Previously, Morton's laboratory revealed that the R6/2 mouse, which has motor and cognitive deficits that are typical of the human disease, suffers from disrupted sleep–wake patterns, including an increase in daytime activity (wild type mice usually sleep during the day) and a decrease in nocturnal activity. Eventually the sleep–wake cycle disintegrates. Reasoning that disrupted sleep might underlie some of the cognitive deficits, they investigated whether normalizing sleep patterns would improve cognition.

R6/2 mice were previously shown to exhibit altered expression of genes that are associated with circadian pacemaking, including period 2 and prokineticin 2, in their suprachiasmatic nuclei (SCN). However, the authors found that the R6/2 SCN, when it was isolated from the rest of the brain, showed normal firing behaviour and rhythmic fluctuations in gene expression. This implied that regions up or downstream of the SCN are the source of the disrupted sleep patterns.

To increase their daytime sleeping, the mice were treated once a day with the benzodiazepine tranquilizer Alprazolam, for up to 12 weeks. This imposed 2–3 hours of sleep each day. Consistent with an improvement in circadian timekeeping, Alprazolam partially normalized the expression of period 2 and prokineticin 2 in the SCN. When tested in a two-choice swim tank test (which measures the ability to learn to associate a visual cue with the position of a submerged escape platform), the performance of Alprazolam-treated R6/2 mice was improved, both when treatment started before disease symptoms became apparent and when treatment began postsymptomatically.
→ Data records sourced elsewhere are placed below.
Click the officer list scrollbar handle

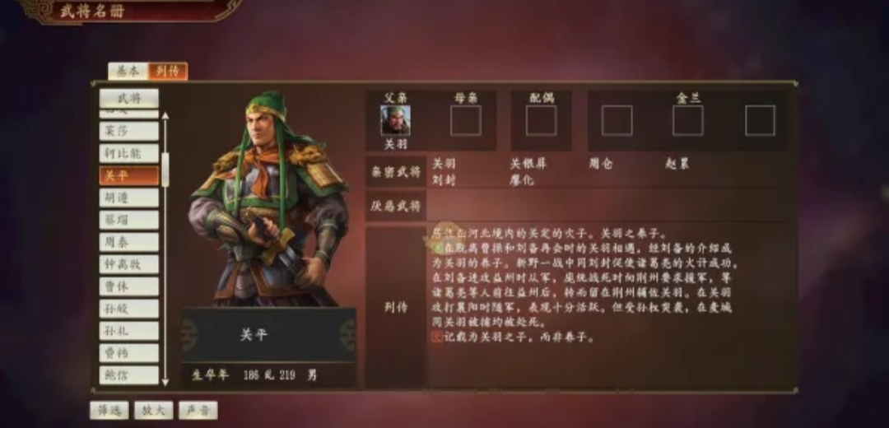pos(165,169)
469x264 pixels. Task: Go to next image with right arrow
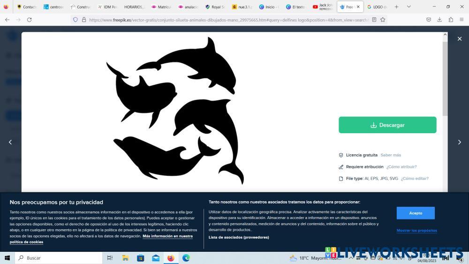pos(459,142)
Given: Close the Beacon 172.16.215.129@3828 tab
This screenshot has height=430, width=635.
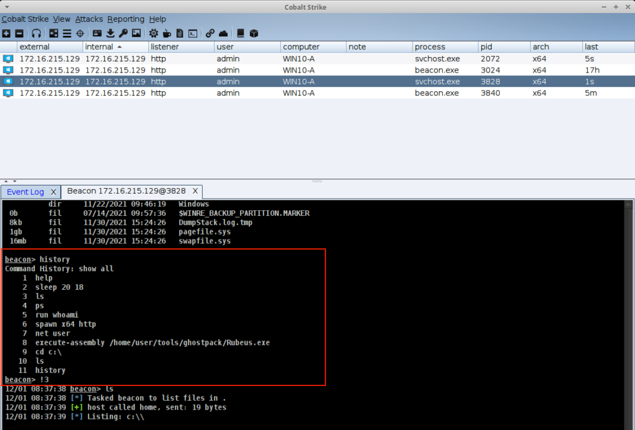Looking at the screenshot, I should click(x=195, y=191).
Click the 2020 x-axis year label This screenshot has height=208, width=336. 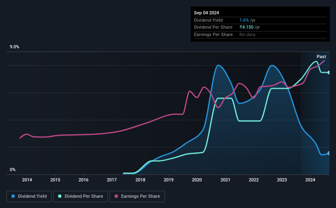197,180
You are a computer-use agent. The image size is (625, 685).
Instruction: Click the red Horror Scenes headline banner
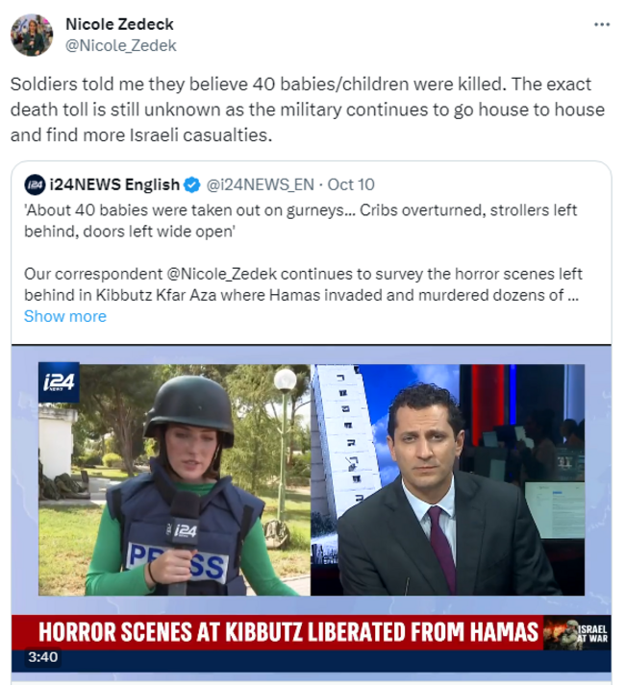click(x=288, y=633)
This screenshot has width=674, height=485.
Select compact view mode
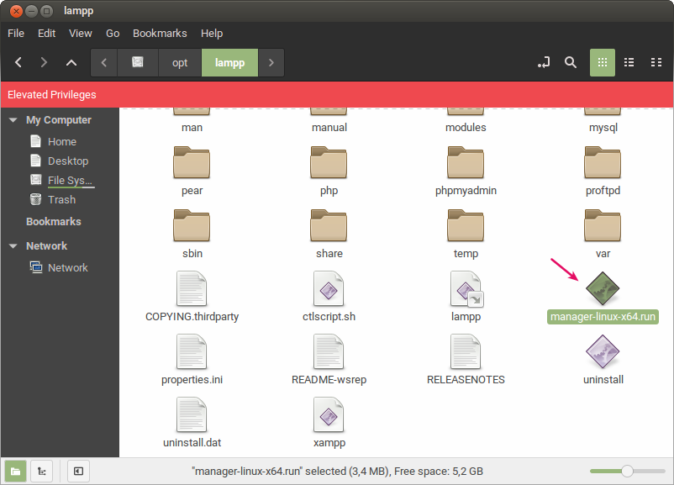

The mechanisms by which imposed daytime sleep is linked to improvements in cognitive function are unclear at present. Potential safety risks or tolerance issues that might be associated with drugs such as Alprazolam also remain to be addressed. However, the possibility that similar manipulations could have comparable effects in patients with HD or other neurodegenerative diseases will be an interesting subject for further research.